Sure it’s not all good news, the diesel doesn’t have the revy nature of the petrol, but it does do some things better – like motorway overtaking. The 1.5 might only have a 120hp but 300nm of torque from just 1,750rpm means it actually has a surprising amount of urge when you join the fast lane on the motorway. It’s also relatively smooth for a diesel, with the clatter you get from a cold start subsiding for a noise that could trick you into thinking it’s petrol. Our only real complaint is how long it takes to get any kind of warmth out the heater on a cold morning.

But while the heater won’t warm your heart, the way the Focus drives certainly will. Even without the independent rear suspension you get on more expensive models, our Focus has sharp steering and bucket loads of front end grip that mean you can chuck it into corners with absolute confidence that it won’t do something unpredictable, even through a series of tight bends it feels remarkably composed thanks to suspension that sits on the stiffer side of soft – keeping body lean in check without ever feeling uncomfortable.

In fact, the Focus is so good it makes some hot hatches seem average to drive – but can it stay in our good books? Well, you’ll have to tune in next month to find out.

Month 1

Having learned to drive in a Ford Focus and owned a Fiesta, it’s fair to say I’ve always been a fan of the Blue Oval, write news editor Russell Campbell, so I was pretty smitten when I found out my new long-termer would be wearing that badge. What model did we go for? An ST-Line with the 1.5 TDCI EcoBlue – a combination of words, numbers and abbreviations that means this is the most economical Ford Focus coming with a 1.5-litre diesel engine and a six-speed manual gearbox. The ‘ST-Line’ bit denoting that, despite sipping fuel, it also looks sporty inside and out, has firm suspension that stops it leaning like a tower in Pisa around corners and larger 17-inch alloy wheels with grippier tyres.
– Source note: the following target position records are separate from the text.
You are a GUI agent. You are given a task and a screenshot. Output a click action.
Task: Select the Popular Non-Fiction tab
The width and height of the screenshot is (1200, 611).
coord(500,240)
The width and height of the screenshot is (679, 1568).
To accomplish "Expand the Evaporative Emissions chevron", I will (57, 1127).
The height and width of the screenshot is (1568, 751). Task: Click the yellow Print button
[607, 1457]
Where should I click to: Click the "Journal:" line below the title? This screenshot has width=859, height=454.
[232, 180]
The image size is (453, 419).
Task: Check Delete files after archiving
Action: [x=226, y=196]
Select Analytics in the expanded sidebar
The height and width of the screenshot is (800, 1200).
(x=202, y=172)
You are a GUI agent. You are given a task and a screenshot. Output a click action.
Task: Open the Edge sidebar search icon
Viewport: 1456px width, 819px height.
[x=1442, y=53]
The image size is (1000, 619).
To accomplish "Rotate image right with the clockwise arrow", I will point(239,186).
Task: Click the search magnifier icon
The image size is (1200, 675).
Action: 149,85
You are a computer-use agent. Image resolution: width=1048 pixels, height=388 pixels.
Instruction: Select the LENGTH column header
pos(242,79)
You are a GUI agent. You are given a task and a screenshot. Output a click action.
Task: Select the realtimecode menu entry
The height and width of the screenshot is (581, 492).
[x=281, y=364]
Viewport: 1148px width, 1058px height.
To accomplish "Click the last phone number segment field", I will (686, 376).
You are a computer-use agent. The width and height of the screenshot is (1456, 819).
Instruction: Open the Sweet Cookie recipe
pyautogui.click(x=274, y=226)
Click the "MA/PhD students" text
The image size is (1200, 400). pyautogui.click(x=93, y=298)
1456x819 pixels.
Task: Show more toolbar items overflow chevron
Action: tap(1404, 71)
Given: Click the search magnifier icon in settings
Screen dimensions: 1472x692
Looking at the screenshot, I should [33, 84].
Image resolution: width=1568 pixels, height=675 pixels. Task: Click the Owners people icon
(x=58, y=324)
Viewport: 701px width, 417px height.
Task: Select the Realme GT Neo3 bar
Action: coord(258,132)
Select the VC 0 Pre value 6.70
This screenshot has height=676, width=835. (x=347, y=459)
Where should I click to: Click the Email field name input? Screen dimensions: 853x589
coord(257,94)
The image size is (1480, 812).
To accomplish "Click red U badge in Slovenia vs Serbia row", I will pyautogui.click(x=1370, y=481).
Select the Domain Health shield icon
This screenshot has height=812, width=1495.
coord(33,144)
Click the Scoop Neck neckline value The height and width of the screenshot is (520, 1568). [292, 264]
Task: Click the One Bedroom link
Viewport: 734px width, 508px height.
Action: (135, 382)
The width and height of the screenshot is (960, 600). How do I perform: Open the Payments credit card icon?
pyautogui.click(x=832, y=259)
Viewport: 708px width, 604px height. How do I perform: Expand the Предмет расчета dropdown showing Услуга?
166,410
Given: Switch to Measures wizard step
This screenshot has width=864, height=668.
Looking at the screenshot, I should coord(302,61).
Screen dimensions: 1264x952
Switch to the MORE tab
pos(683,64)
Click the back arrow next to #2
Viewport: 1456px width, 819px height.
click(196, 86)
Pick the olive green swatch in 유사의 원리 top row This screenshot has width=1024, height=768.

To that, we added a few choice options, including Frozen White paint (£250), Ford’s SYNC3 sat-nav upgrade (£350), Ford Pass Connect in-car WiFi (£250), which includes a wireless connection to the car; and tinted rear windows (£250). The biggest addition, however, is the £750 Convenience Pack. It bundles together a load of handy kit including a rear-view camera, door edge protectors and park assist. All in, that gets us to an on-the-road price of £24,700. First impressions? Well, having spent a few months driving our excellent, but ultimately rather numb, Skoda Kodiaq, it’s nice to get in a car that I can truly enjoy driving. The Ford’s combination of direct steering, generous grip levels, well-weighted pedals and snickety gearbox mean it really is fun to chuck down a decent road.

That’s despite it having an engine that, on paper, sounds like a real party killer. In fact, 120hp, the mid-range diesel is smooth for its ilk and feels surprisingly nippy – quicker than its 0-62mph time of 10 seconds would suggest. That’s because the stuff that matters – the 300Nm of torque – arrives at just 1,750rpm so you have a decent amount of acceleration for overtaking. And, it’s impossible to argue with the Ford’s fuel economy – with a little bit of effort, I’ve seen nearly 60mpg driving through central London on a busy Saturday morning.

What else do I like? Well, while I’m not a fan of white cars, I think our Focus is a bit of a looker thanks to its lowered suspension, ST Line body kit, twin exhaust pipes and charcoal alloy wheels. Even the red-stitched seats appeal to my inner boy racer. Then there’s the high-definition display for the rear parking camera, which makes other cars’ cameras feel like you’re peering through a pair of steamed up goggles. Finally, there’s the solid front bumper which deflected the failed parking attempt of my dear old mum (relatively) unscathed.